#### Quoted passage:
#####

Silver tea set with a white teacup and fresh red roses

Everything You Need to Know About Popular Teaware Materials

The best teapot is out there, and we have a summary of different materials to look for when picking out your perfect teapot. Not all teaware is made with the same intentions in mind. And some teaware can be downright bad for your health!

We have the details about what makes each type of teaware unique and the pros and cons of these materials. 

Which teapot is the best teapot for you? We would like to say that it depends on your tea lifestyle, but for us, there’s a clear frontrunner. Our top pick for affordability, health, sustainability, strength, and style is at the very end of this list.

Porcelain Teaware

Porcelain tea set with flowers on a floral tablecloth

Porcelain is one of the most popular materials for traditional teaware around the world. Unlike old pieces of earthenware ceramics, porcelain is very delicate and has a fine texture. The almost transparent material is created using extreme heat that transforms the material into a type of glass.

Porcelain is non-porous which means it won’t hold on to flavors of food or tea.  Some of the first porcelain pieces made in China were sought out for the beautiful tone they made when they were tapped. While it’s not an overly sought-after trait for the best teapot and teaware, it’s fascinating nonetheless.

#####

Stored items from a collection
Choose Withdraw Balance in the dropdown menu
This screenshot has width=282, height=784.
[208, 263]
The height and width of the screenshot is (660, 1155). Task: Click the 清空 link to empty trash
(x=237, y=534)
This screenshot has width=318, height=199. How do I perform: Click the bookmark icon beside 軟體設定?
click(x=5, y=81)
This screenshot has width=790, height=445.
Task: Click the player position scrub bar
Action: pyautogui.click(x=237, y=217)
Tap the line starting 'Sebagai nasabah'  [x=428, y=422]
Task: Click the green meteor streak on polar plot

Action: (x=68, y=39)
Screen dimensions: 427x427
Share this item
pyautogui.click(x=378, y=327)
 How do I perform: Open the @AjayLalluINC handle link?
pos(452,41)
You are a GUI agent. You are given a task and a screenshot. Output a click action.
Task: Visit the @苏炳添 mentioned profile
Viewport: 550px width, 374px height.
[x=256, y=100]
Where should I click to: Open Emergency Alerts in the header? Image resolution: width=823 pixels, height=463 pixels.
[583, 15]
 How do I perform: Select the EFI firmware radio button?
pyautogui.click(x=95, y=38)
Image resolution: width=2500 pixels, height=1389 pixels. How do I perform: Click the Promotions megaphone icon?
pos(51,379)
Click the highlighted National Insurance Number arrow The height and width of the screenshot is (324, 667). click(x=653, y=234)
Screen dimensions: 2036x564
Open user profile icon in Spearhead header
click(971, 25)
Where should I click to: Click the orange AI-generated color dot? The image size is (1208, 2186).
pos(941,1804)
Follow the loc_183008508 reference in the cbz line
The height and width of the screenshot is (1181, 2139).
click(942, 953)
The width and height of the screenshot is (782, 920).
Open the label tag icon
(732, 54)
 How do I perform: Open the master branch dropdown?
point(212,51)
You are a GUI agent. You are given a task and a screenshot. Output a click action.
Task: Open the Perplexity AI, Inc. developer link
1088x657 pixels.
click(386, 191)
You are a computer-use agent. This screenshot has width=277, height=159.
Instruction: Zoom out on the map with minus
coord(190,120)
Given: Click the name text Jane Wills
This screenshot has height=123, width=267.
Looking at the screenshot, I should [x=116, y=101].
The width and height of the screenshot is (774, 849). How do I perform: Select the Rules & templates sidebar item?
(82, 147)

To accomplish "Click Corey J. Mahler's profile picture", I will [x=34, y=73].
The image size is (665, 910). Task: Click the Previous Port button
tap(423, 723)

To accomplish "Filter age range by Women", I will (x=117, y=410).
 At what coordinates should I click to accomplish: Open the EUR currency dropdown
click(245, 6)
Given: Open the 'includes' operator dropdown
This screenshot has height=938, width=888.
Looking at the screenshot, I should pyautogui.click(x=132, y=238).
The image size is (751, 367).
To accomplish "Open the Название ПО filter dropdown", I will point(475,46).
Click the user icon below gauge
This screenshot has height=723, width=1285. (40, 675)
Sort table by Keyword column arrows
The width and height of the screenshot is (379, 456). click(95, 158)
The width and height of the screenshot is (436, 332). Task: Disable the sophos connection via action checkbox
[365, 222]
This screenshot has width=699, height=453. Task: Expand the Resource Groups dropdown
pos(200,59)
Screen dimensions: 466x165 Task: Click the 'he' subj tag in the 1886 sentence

#####

#### Exercise instructions:
(A) Copy the part of the teaware article starting at "Porcelain Teaware" and ending at "it’s fascinating nonetheless.".
(B) Shorten the paragraph of the teaware article that opens with "Porcelain is one of the most popular materials," keeping its main facts.
(C) According to the teaware article, is each statement true: (i) porcelain holds on to the flavors of tea; (ii) the article's top pick comes at the end of its list; (iii) some early Chinese porcelain was prized for the sound it made when tapped?
This material comes from a separate source.

#### Set of answers:
(A)
Porcelain Teaware

Porcelain tea set with flowers on a floral tablecloth

Porcelain is one of the most popular materials for traditional teaware around the world. Unlike old pieces of earthenware ceramics, porcelain is very delicate and has a fine texture. The almost transparent material is created using extreme heat that transforms the material into a type of glass.

Porcelain is non-porous which means it won’t hold on to flavors of food or tea.  Some of the first porcelain pieces made in China were sought out for the beautiful tone they made when they were tapped. While it’s not an overly sought-after trait for the best teapot and teaware, it’s fascinating nonetheless.

(B) Porcelain is a popular material for traditional teaware worldwide. Unlike old earthenware ceramics, it is delicate and finely textured. Extreme heat turns it into an almost transparent, glass-like material.

(C)
(i) No: "Porcelain is non-porous which means it won’t hold on to flavors of food or tea."
(ii) Yes: "Our top pick for affordability, health, sustainability, strength, and style is at the very end of this list."
(iii) Yes: "Some of the first porcelain pieces made in China were sought out for the beautiful tone they made when they were tapped."